[THE EXERCISE]
Count the lines below that contain the string "Open". Give only the number.

[Records for locating displayed items]
┏━━

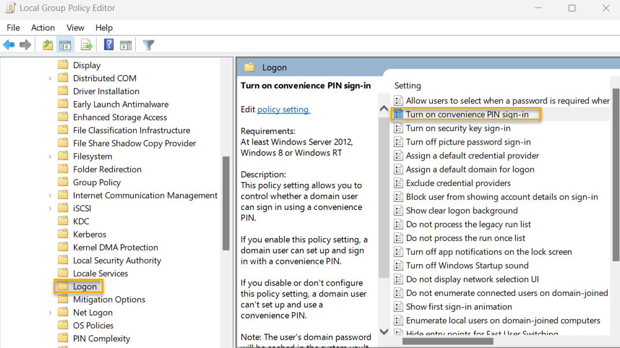Select 'Turn off picture password sign-in' setting

click(468, 142)
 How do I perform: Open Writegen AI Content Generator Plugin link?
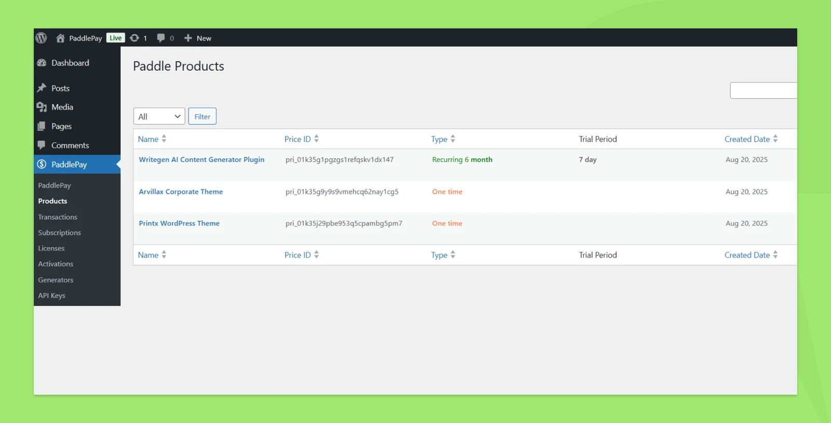[202, 160]
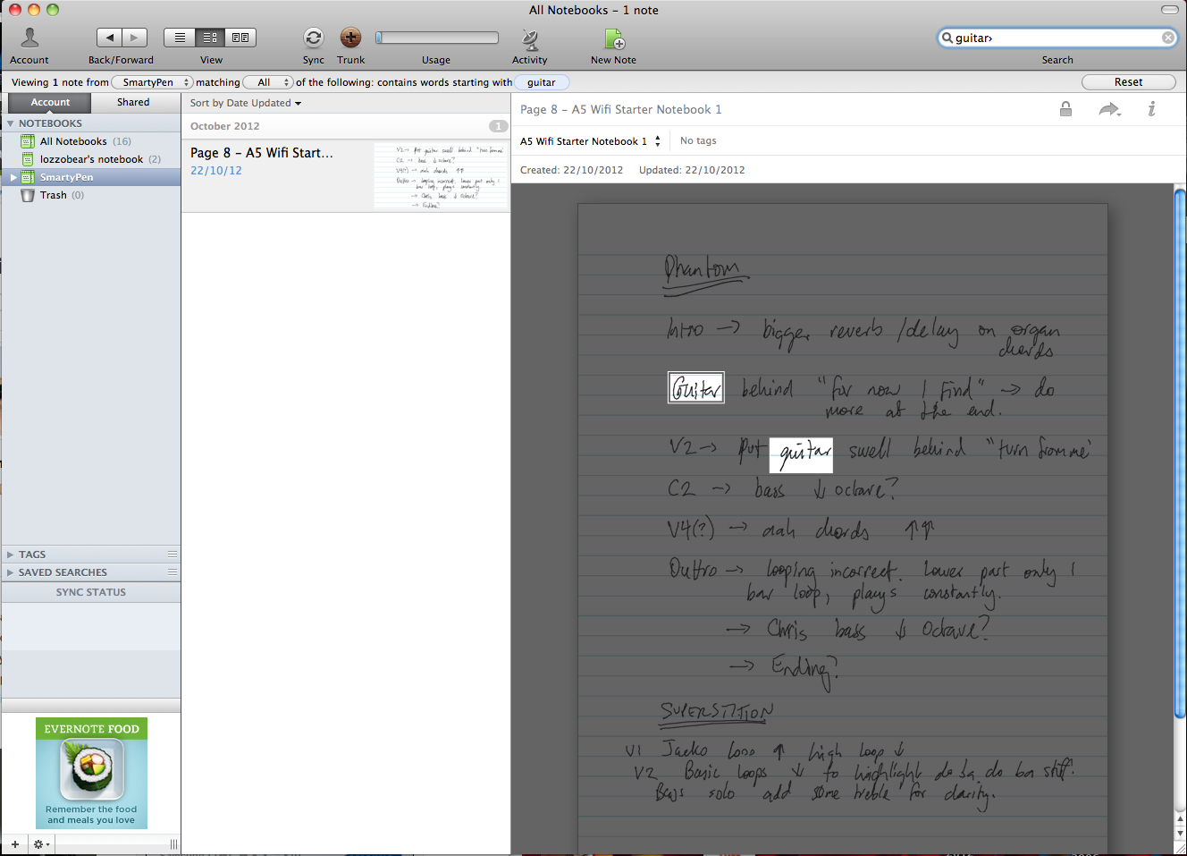Switch to thumbnail view mode
Screen dimensions: 1187x856
240,38
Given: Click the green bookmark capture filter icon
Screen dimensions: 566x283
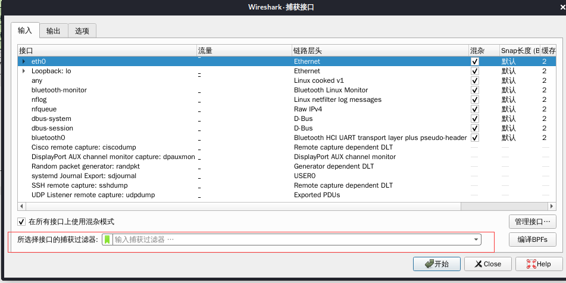Looking at the screenshot, I should coord(107,240).
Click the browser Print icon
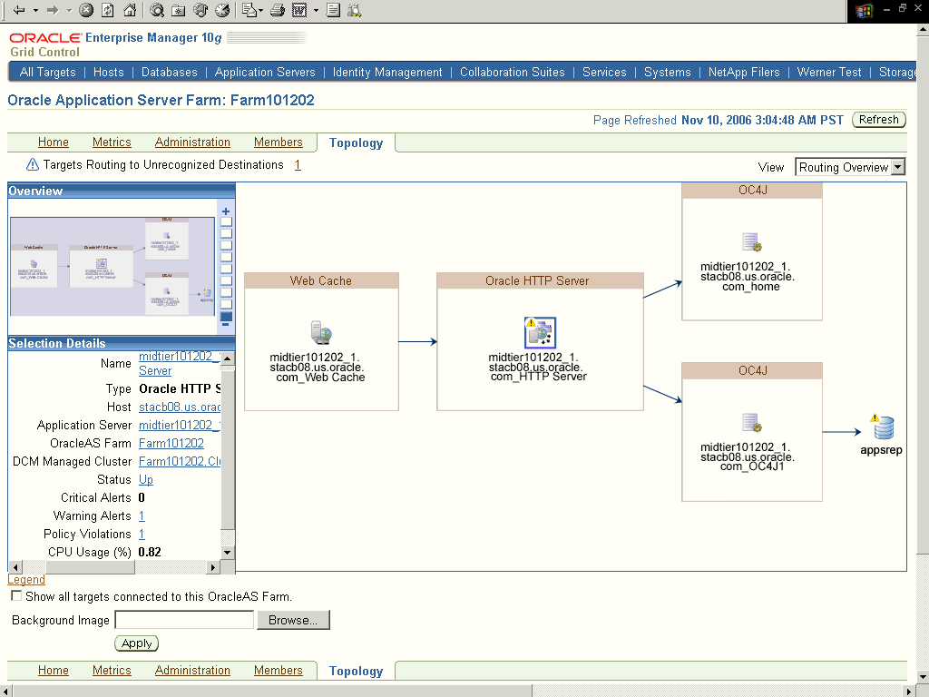The image size is (929, 697). click(277, 11)
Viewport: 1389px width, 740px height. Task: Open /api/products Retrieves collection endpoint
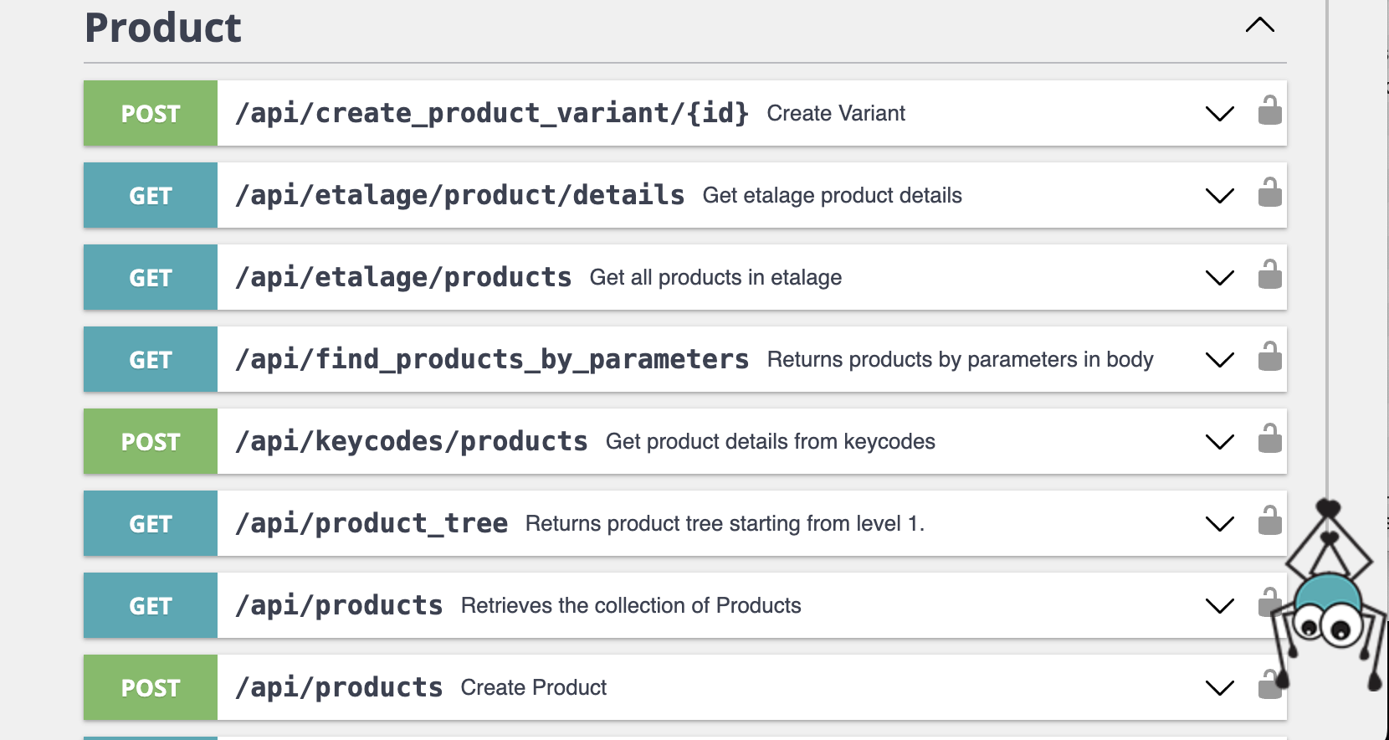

┗━━

[RESPONSE FOR THIS EXERCISE]
2